The integration of websites with Facebook will be another nail in their coffin. We want to share what we want to share. We want control. We don't want a sort of auto-share that tells everyone where we've been across the web, nor indeed any risk that it might.
I'm training an older person in how to use Facebook. It's inconsistent ("do I press the button to post or press return?"), and they've no sooner 'got' it than it changes.
The turning point seems to have been at the last update, when the top right Twitter-like news ticker arrived and people started putting post-it notes on their screen to hide its distracting movements.
Along with that came the re-organisation of our timeline, so it was, without our choosing, sorted so that the most important things came top. Previously, it was just in time order (they retreated a little, now at the top of your newsfeed, on the grey line, you can reset the sort order back to 'recent stories first').
People don't understand the machinations going on underneath to provide us with the most interesting stuff, how much dross we are being saved from. They want the feeling of control. It is, after all, our data.
After that update, people seemed to use Facebook less. Whether they really did, or whether the new timeline just gave that impression, I don't know.

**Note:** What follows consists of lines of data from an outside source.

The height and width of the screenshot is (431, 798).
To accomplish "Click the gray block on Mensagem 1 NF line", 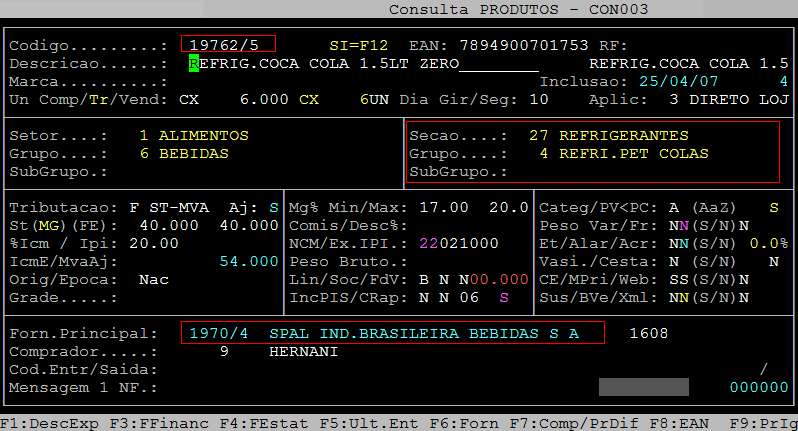I will click(643, 387).
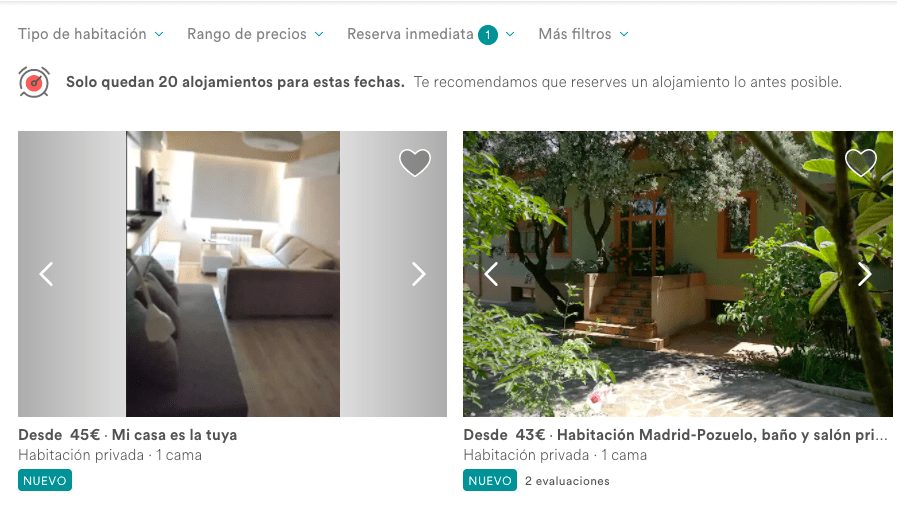View the '2 evaluaciones' reviews link
The image size is (897, 516).
pos(567,481)
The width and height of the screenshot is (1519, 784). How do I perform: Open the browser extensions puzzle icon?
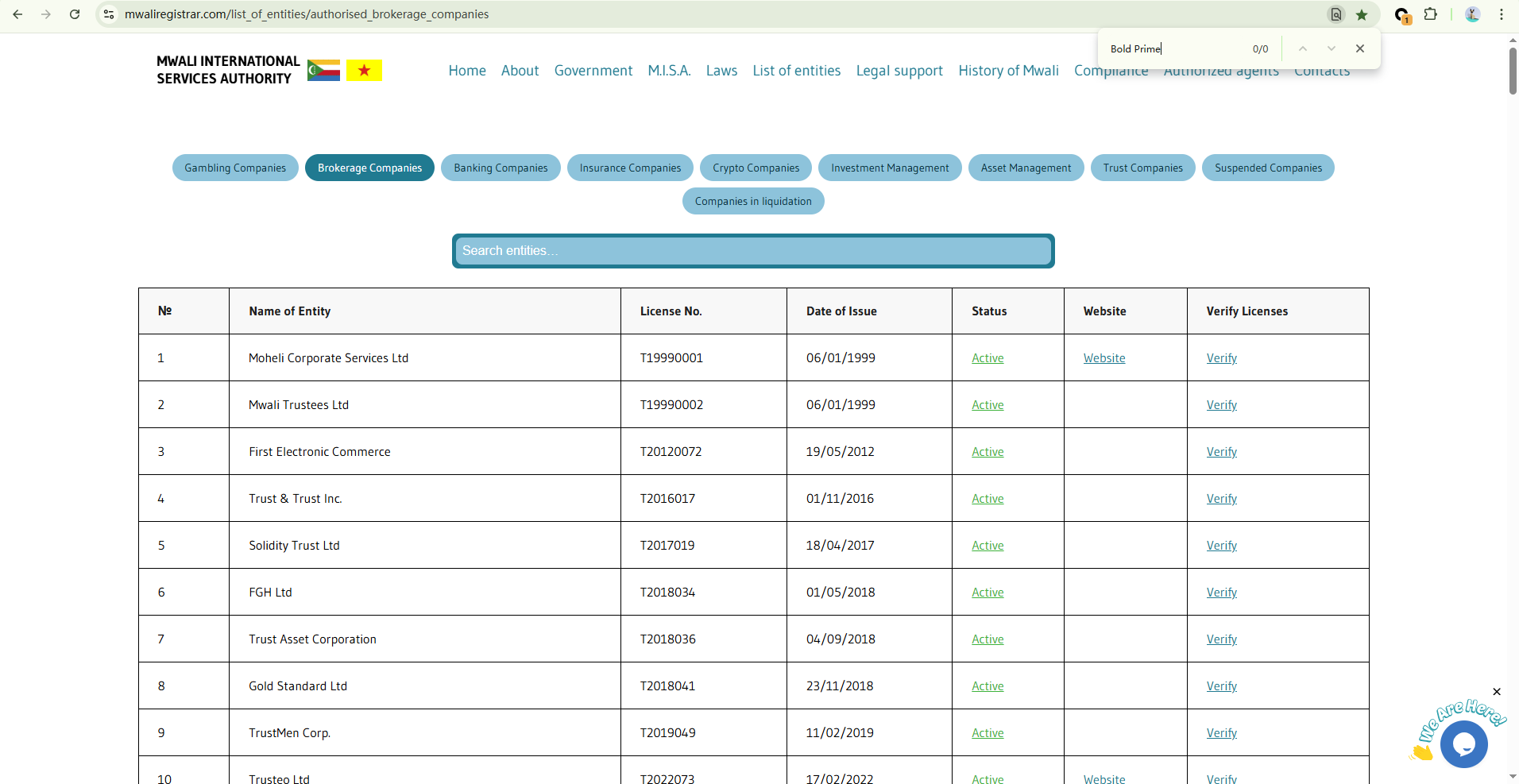(x=1431, y=14)
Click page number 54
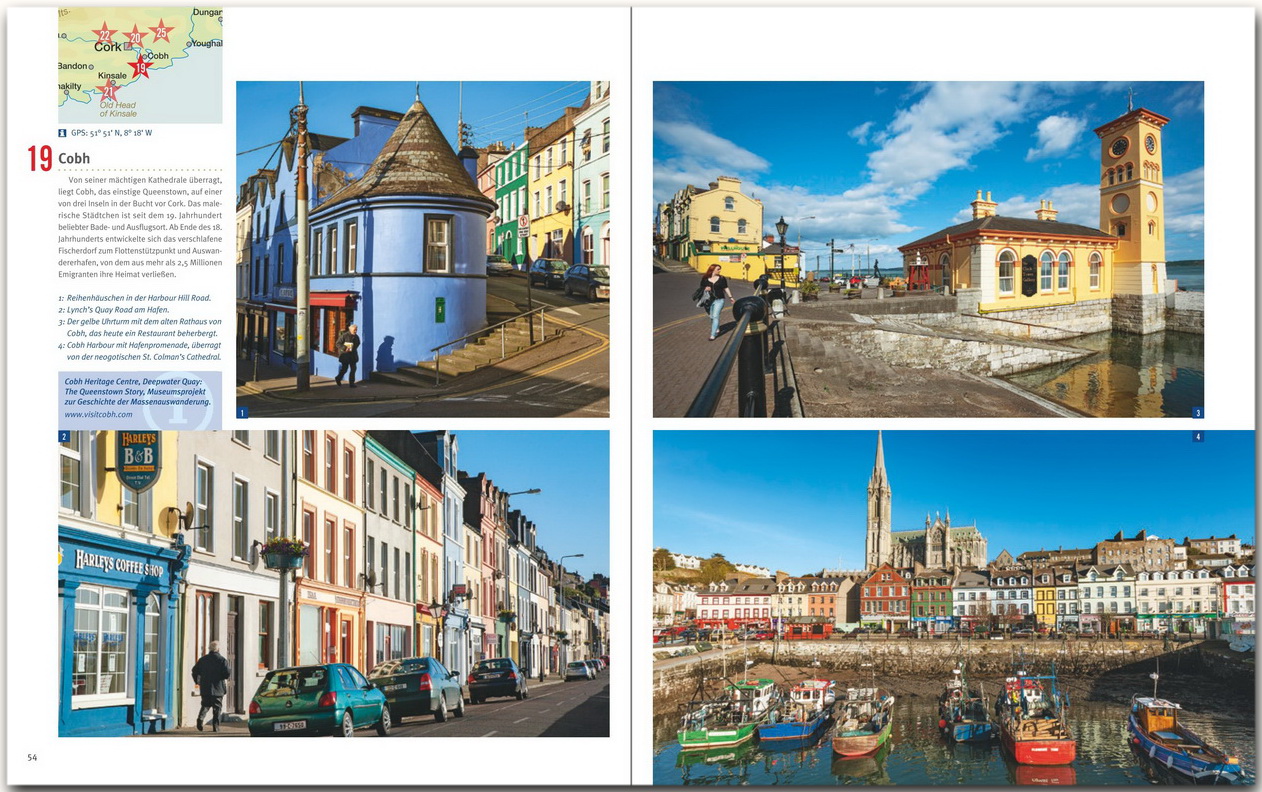The width and height of the screenshot is (1262, 792). pyautogui.click(x=32, y=758)
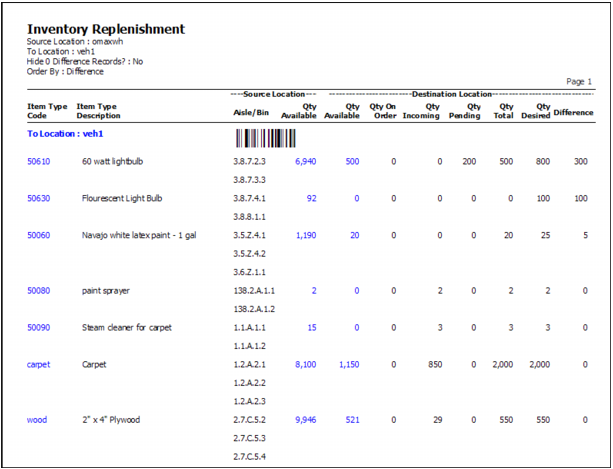This screenshot has width=613, height=469.
Task: Open source quantity 92 for Flourescent Light Bulb
Action: pyautogui.click(x=311, y=198)
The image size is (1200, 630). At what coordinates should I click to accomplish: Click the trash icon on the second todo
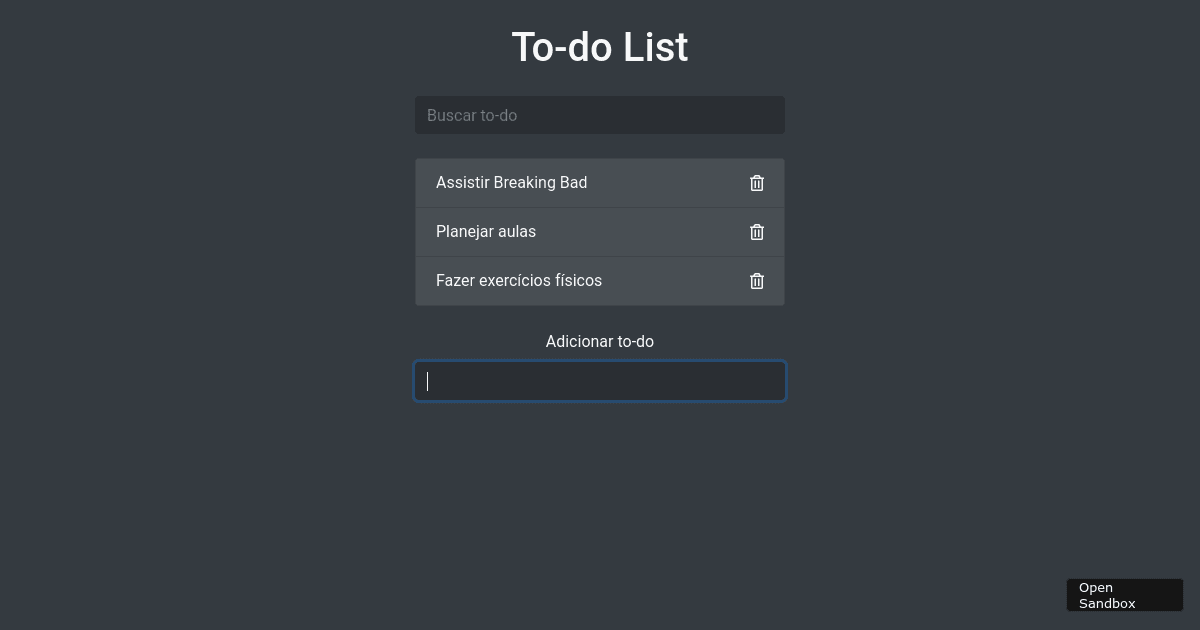[756, 232]
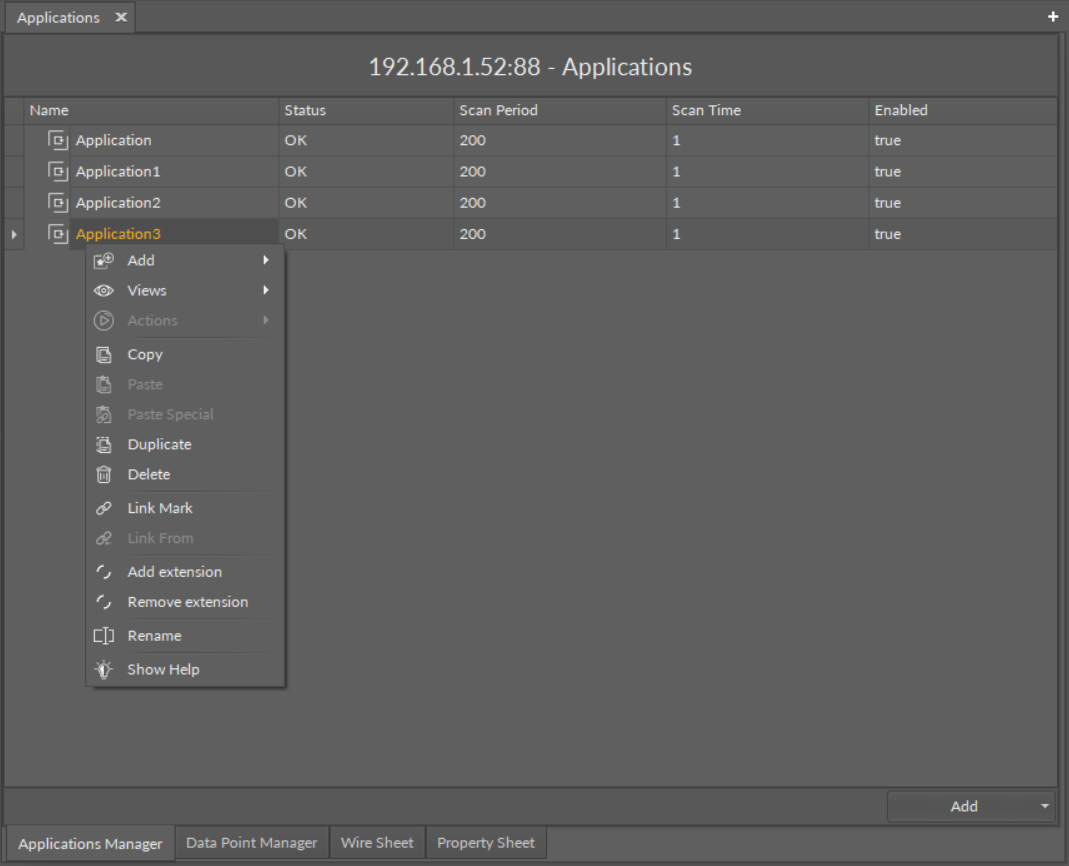Click the Show Help lightbulb icon
This screenshot has width=1069, height=866.
pyautogui.click(x=103, y=670)
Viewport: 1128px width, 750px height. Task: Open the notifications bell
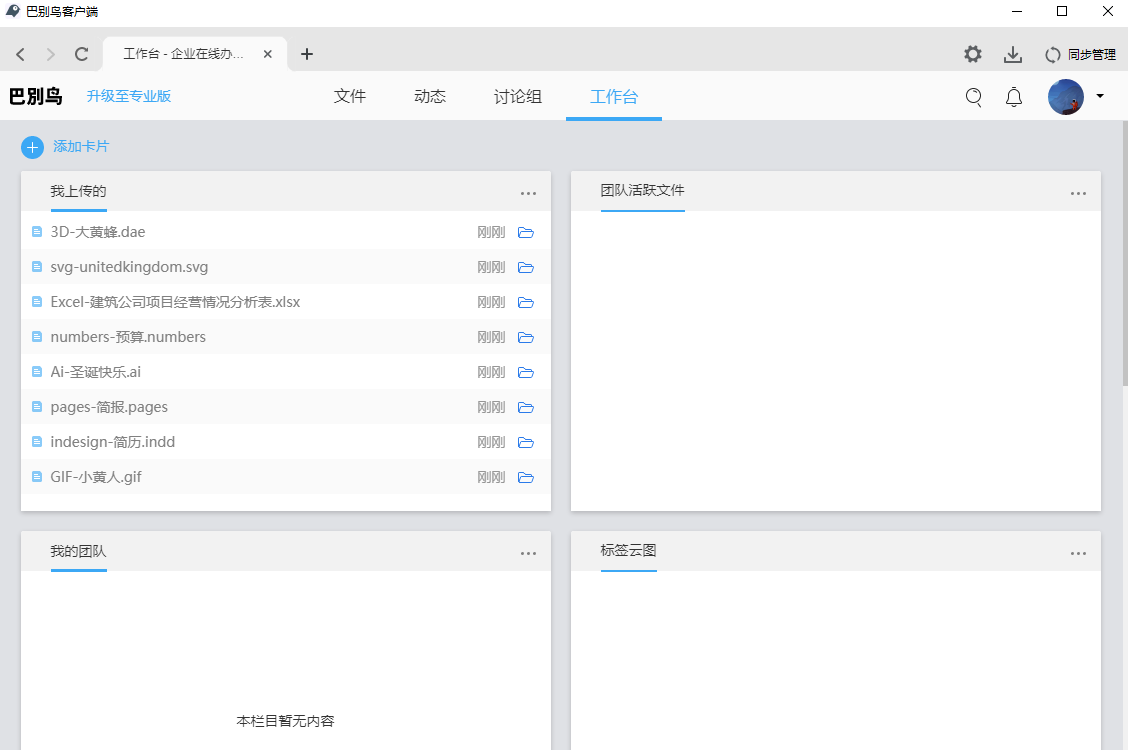tap(1014, 97)
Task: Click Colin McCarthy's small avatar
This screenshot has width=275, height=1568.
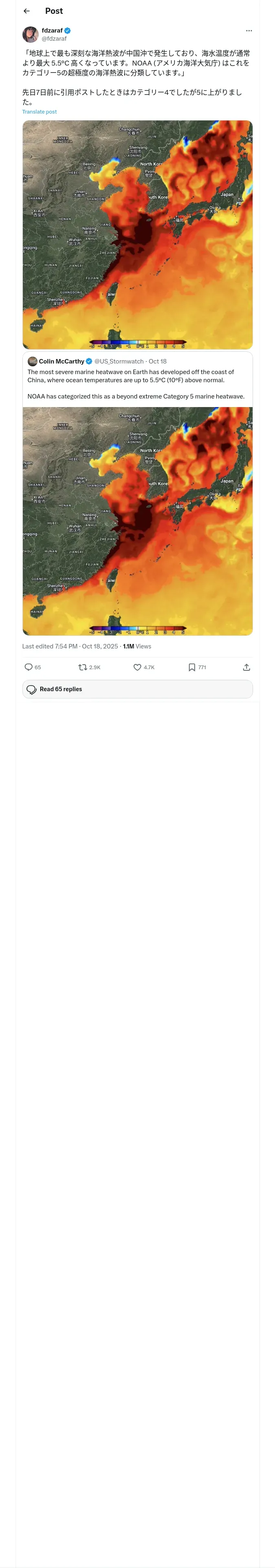Action: (33, 361)
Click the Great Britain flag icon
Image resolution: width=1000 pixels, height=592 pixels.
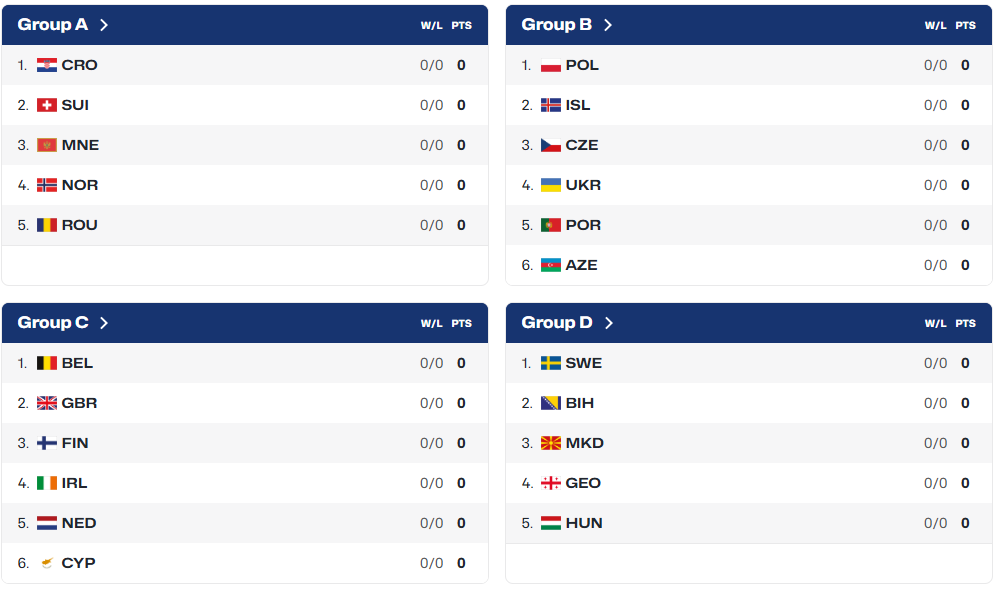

But last Sunday, I sat with my partner and we played Scrabble. In the absense of anything much interesting going up on Facebook and now I have a shinyphone, I shared the occasional photograph of my progress through 7-vowel tiles and the fact that we've kept a total of our scores for almost twenty years. 'Intimate' stuff that I think Facebook is actually for, despite the calls of those who would rather not know what sort of sandwich I've just eaten.
See, it saddens me that people look to Facebook for entertainment without making an effort to be entertaining. OK, being a comedian isn't everyone's bag, but Facebook is us. It's not interesting unless you're interesting. Give a little and you'll get a lot. If we don't, we really are thoroughly screwed as a culture.
I got my strokes, which is obviously part of the allure of Facebook. You put something in and real people comment, usually nicely, and it makes you feel good. So long as you don't start feeling like a Facebook whore, it's good. But the usual suspects weren't there.
And yesterday, nothing much happened on Facebook. I have 529 friends and nothing much happened.
In fact, something big did happen. I closed Facebook, because nothing was happening.
Whereas usually at the end of a task I'd check for Facebook updates .. it's just there, so I'd check .. I got the feeling that checking was wasting my time because there was nothing there.
So yesterday I think Facebook hit a turning point. Facebook died.
I suspect it will become a little more shrill: "but, look at our shiny new features!". Very Californian. I don't know what's next. Twitter is there of course. Personally, I'm going to move back more to my blog.
Don't get me wrong. I love Facebook. I wish it had got it right. But it messed up. It lost people's trust. Once is OK. Twice .. just. Thrice .. it's systematic, part of the DNA, won't ever change.
Maybe they even killed Social Media. Maybe, with the revolution that's coming, we will look back on this period and wonder how we ever got boxed into our homes like we have. Maybe the real social is coming, where social media itself gets boxed in as a tool we use to bring us in touch with real people, in the real world.